Os lobos podem ter de gastar mais energia para obter o mesmo retorno e, quando conseguem uma captura, talvez precisem aproveitar o recurso de modo mais completo - o que combina com a evidência de maior consumo de ossos indicada pelo desgaste dentário.

Em termos diretos, um lobo “feito” para o inverno está sendo empurrado para um mundo menos favorável aos lobos.

Uma reviravolta estranha

O estudo também chama atenção para um ponto um tanto incômodo. Na Polônia, os lobos conseguem compensar parte do estresse relacionado ao clima caçando cervos e javalis perto de áreas agrícolas e consumindo animais atropelados.

Não é exatamente o cenário ideal do ponto de vista da conservação, mas pode fornecer calorias quando a caça em ambientes naturais se torna mais cara energeticamente.

De forma irônica, lobos que vivem mais longe de paisagens modificadas por humanos podem enfrentar desafios maiores no futuro, porque contam com menos alternativas alimentares para recorrer.
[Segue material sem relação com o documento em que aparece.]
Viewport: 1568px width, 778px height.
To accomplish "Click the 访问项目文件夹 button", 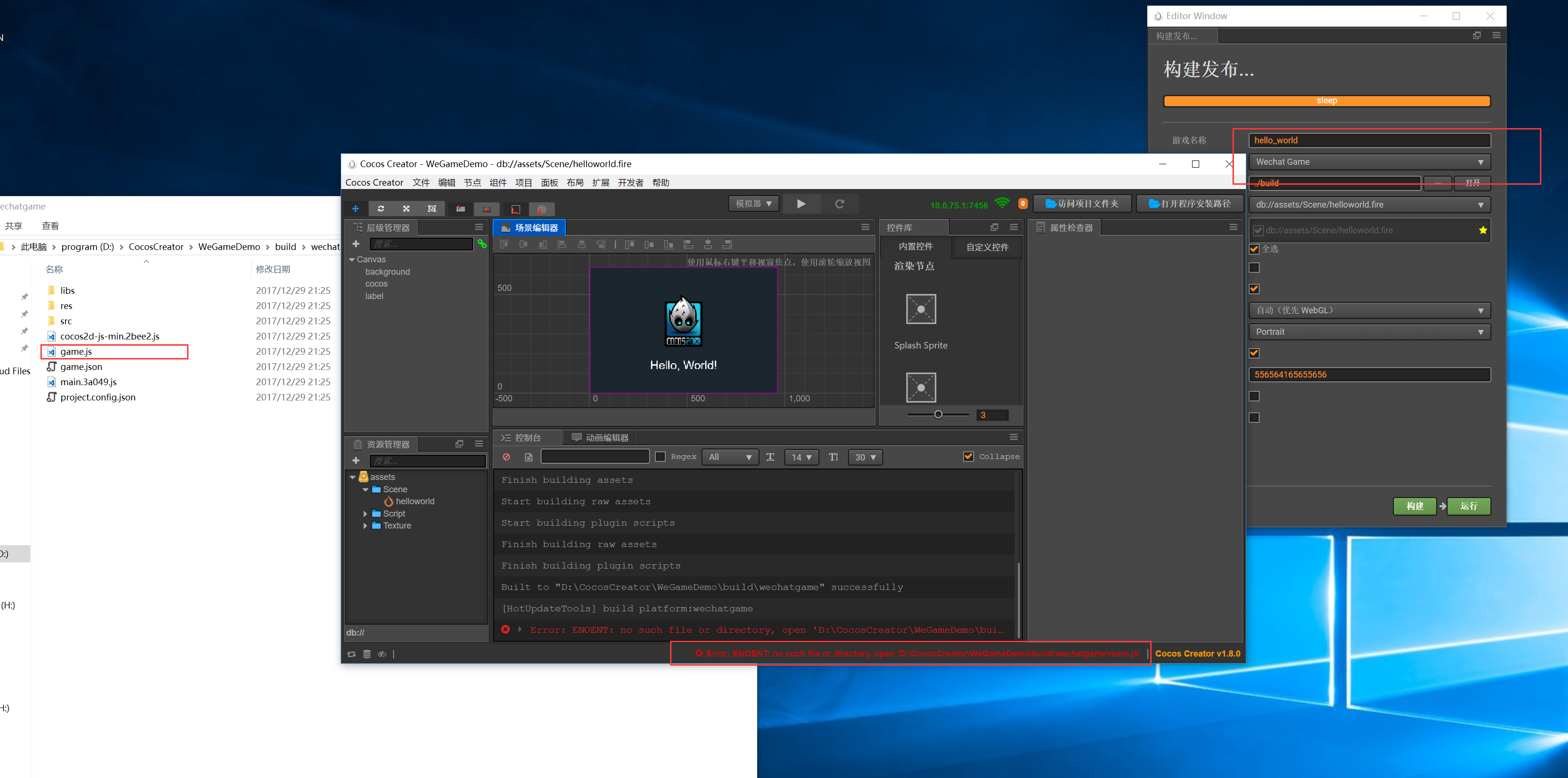I will pos(1082,204).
Num planeta em aquecimento, os locais mais “selvagens” podem não ser automaticamente os mais fáceis para os lobos prosperarem, sobretudo se as presas ficarem mais difíceis de capturar sem a vantagem da neve.

Coleções fósseis e conservação moderna

Um dos aspetos mais interessantes deste estudo é tratar fósseis de museu não como relíquias sem uso, mas como um arquivo de clima e ecologia.

O coautor Neil Adams, curador de mamíferos fósseis no Museu de História Natural, em Londres, destacou há quanto tempo alguns desses materiais aguardavam uma pergunta como esta.

“Os dentes de lobo fóssil envolvidos neste projeto incluem alguns que fazem parte da coleção nacional há mais de 175 anos.”

“Em meio às atuais crises de biodiversidade e clima, é mais importante do que nunca que espécimes fósseis em coleções de museus sejam aproveitados em todo o seu potencial em estudos como o nosso, focados na paleobiologia da conservação.”

“Esse campo emergente busca aplicar o conhecimento do registro fóssil a questões modernas de conservação e restauração da natureza.”

O que isso significa para a conservação dos lobos

A mensagem central dos autores não é que os lobos estejam condenados. O ponto é que as mudanças climáticas precisam ser encaradas como uma pressão real sobre grandes carnívoros, inclusive aqueles que consideramos resistentes e flexíveis.

Se invernos mais quentes obrigarem os lobos a adotar uma caça mais dispendiosa em energia e estratégias de alimentação mais arriscadas, isso pode afetar saúde, reprodução e estabilidade populacional ao longo do tempo - especialmente em lugares sem fontes alimentares associadas a humanos ou em paisagens fragmentadas.

O estudo defende que o planejamento de conservação de longo prazo deve incorporar o clima, e não apenas habitat e conflito com pessoas.

Porque, às vezes, os alertas não aparecem como colapsos dramáticos de população. Às vezes, são arranhões microscópicos num molar a dizer: a vida está ficando mais difícil - e estamos mastigando ossos para provar isso.